Sun-dried Tomato & Feta Bread Rolls

So, yesterday was Lucky’s birthday.

Instead of making a cake I made a huge unforgettable danish. But this is not the post about the Danish, this is a post about a simple but classy bread rolls. I promise I will post the Danish recipe sometime soon because after all the sugary treats and the small party we had with our close friends last night at home, I just wanna have a real strong cup of joe and something light for breakfast.

It is such a blessing to be able to always wake up early even without an annoying buzzer. Though it is also feels like a curse when it is HOLIDAY and you need to have that extra sleep. So there I was at 4:30am wishing it was at least 7am. Dragging my aching body, I opened the fridge to collect my happy pills. They’re not actually pills, they’re actually 4 of my favorite ingredients ever and I am not taking about ingredients to make Bloody Mary, though I could use a tall glass of it.

I have made different kinds of bread using each of those ingredients. But since I was not in any mood to do any kneading, I decided to make a no knead bread which the original recipe can be found at sassandveracity.com

The original recipe requires spinach and I avoid it completely. One thing I remember the most when I did a research about spinach and amaranth for my book, which is the most important thing and many people neglect it, is that once you have cooked those leafy vegetables, you must consume them within 5 hours the most and you must never overcook them or cook them in extreme temperature. To explain it simply; the good iron called FERRO will turn into FERRI. FERRI is poisonous. That’s the bad guy. So to get the whole goodness of spinach, don’t abuse them in your cooking and make sure to consume them right away and NEVER reheat anything with spinach in it.

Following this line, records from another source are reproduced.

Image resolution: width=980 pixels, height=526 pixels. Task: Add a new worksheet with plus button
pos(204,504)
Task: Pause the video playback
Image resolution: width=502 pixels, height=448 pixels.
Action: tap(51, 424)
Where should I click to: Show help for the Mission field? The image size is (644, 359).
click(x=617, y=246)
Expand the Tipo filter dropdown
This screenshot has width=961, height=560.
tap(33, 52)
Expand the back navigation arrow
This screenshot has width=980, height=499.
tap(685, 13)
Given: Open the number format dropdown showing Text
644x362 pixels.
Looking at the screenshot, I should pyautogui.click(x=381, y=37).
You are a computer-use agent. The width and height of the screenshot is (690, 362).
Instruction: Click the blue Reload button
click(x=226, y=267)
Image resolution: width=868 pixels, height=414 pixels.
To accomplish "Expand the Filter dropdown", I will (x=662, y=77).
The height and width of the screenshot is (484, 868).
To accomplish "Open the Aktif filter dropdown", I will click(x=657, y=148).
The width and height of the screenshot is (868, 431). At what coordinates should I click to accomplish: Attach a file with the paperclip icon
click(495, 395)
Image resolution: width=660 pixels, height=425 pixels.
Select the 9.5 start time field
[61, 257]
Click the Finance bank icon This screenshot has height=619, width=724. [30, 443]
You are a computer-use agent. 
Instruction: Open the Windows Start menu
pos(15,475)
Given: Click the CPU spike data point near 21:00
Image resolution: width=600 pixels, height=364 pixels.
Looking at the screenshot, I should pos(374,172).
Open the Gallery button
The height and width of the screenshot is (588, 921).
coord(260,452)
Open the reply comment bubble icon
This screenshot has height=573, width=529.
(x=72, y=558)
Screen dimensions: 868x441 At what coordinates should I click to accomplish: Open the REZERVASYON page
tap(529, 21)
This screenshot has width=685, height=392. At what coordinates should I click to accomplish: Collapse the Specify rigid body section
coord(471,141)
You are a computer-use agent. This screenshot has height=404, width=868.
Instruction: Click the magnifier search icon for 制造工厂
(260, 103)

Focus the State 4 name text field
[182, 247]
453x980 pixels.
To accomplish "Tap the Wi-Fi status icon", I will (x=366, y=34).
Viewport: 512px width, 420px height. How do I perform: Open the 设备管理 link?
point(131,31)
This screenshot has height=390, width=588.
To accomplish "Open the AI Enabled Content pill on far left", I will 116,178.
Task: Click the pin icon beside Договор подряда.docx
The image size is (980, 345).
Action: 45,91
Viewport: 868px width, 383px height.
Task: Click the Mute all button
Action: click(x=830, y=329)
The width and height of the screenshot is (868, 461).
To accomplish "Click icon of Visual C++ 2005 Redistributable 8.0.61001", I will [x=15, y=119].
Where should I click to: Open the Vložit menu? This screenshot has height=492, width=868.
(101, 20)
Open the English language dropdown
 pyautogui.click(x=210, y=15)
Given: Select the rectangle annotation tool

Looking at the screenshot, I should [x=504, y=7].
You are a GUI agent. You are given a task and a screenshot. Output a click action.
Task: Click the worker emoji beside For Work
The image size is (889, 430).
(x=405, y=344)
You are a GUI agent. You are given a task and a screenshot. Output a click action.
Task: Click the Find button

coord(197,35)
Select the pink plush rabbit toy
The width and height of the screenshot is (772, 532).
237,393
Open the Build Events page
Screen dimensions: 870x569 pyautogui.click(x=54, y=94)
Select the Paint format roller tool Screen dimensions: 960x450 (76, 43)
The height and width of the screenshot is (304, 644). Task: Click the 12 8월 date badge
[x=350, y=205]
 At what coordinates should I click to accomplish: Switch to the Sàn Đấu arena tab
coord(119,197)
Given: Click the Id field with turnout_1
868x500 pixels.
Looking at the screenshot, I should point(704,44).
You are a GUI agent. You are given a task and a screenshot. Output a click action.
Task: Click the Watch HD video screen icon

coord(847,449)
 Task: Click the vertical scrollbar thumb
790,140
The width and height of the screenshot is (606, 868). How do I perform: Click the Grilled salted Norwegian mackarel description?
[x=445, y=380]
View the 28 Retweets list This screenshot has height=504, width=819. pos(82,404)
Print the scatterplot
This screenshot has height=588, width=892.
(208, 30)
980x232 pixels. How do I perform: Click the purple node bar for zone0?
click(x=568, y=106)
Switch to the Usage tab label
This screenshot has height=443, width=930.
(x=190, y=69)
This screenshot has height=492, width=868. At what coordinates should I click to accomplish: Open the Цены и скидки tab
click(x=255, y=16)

Now let’s get to the bread making. This is by far most aromatic bread rolls I have ever made. With all the modifications I made, you too, can have this dreamy and healthy rolls on your table without any extra efforts.

Makes 16 rolls

2/3 cup sun-dried tomatoes, julienned
1/3 cup black olives, pitted and chopped
3 tbs capers
2/3 cup feta cheese, crumbled
3 egg whites
Water up to 3 cups
1 1/4 tbs instant yeast
1/2 tbs kosher salt
1/2 tbs sugar
3 1/4 cups all purpose flour
3 cups Ballastra/whole wheat flour
1/4 cups wheat bran
1 tsp dried rosemary
1 tsp dried oregano

Let’s NOT knead it!

-Prepare a container with a lid or a Tupperware.
-Put 3 egg whites in your measuring jug then fill it with water until the 3 cups line. Stir it.
- Mix all the ingredients in the container together then pour the egg whites-water mix and stir. DON’T knead.
-Cover it and let rise in room temperature for 2 hours

-Then just wait. I had my coffee and my share of morning news. You can do what pleases you.
-After 2 hours, prepare a pan with baking sheet sprinkled with whole wheat flour and a plate with some flours in it. We’re gonna shape little artisan boules now which will only take no more than 5 minutes.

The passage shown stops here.